In her campus job, she sometimes gets calls about offbeat problems, like the time a student accidentally dropped a cellphone down an elevator shaft. Her phone also rings with questions about balky Internet service, roommate tensions in the residence halls and difficulties in finding tutors.
But it isn't frazzled freshmen or other antsy undergraduates who keep DuBord busy with those inquiries. It's their parents.
DuBord is one of an emerging breed of American college officials who tends to moms and dads. As San Diego State's coordinator of parent programs, DuBord handles a telephone hotline and e-mail service just for parents, including many who are eager to help their children deal with the hassles of campus life. Among other things, she also organizes parent orientations, meets with the parent advisory board and helps hit up parents for donations.
It's a job that, a generation ago, wasn't on the radar screen. The rise of parent relations specialists in recent years is, in part, an acknowledgment that baby boomers often want to keep running interference for sons and daughters old enough to vote and serve in the military.
College administrators say the kinds of parents who took time to attend their children's school plays and soccer games and helped with their college applications aren't inclined to fade into the background during the kids' college years.

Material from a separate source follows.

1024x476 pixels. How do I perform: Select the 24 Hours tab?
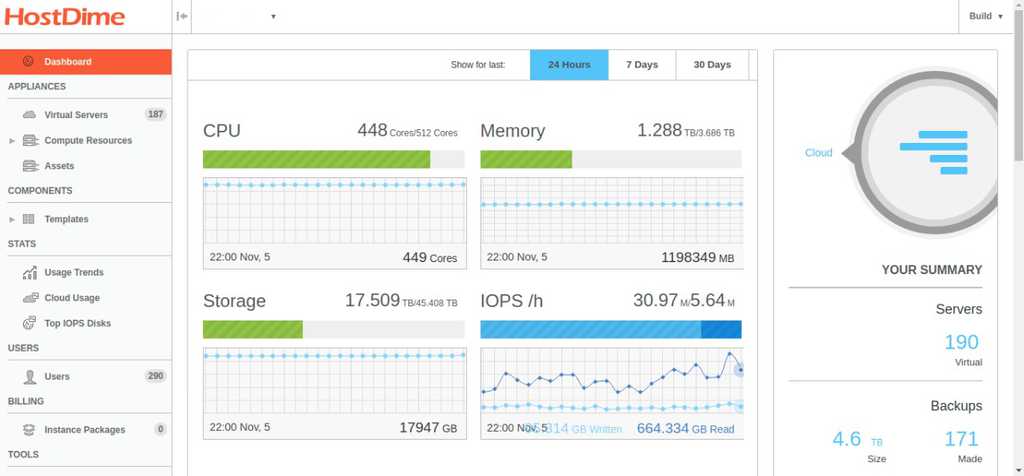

That's true, many administrators say, even for baby boomers who prized their own independence when they went off to college.
Today's parents "are sort of like their kids' managers," said Gwendolyn Jordan Dungy, executive director of the National Assn. of Student Personnel Administrators, an organization of college officials. Dungy said that even though many schools offer "letting go" talks at parent orientations, most baby boomers don't fully take the message to heart.

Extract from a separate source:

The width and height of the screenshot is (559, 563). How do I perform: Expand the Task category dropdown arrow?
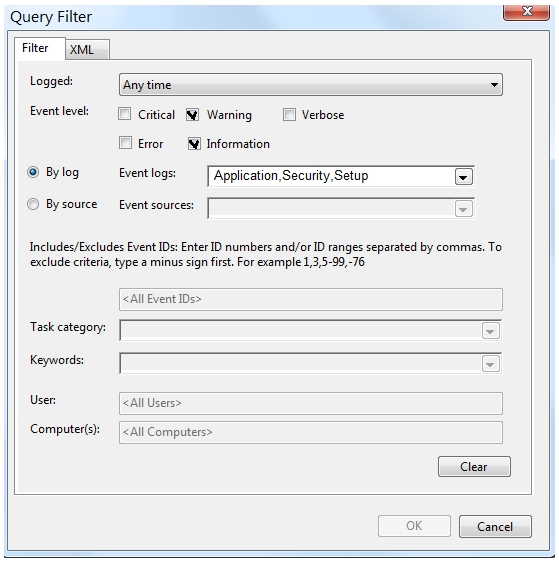(490, 331)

"It's unrealistic for us to say 'let go' when they drop their kids off at college. They're not going to do it," she said.
These days, nine out of 10 four-year campuses offer special orientations for parents. And about 70% of four-year schools have at least one staffer working full-time or nearly full-time with parents, according to a survey of 607 U.S. schools by the nonprofit advocacy group College Parents of America.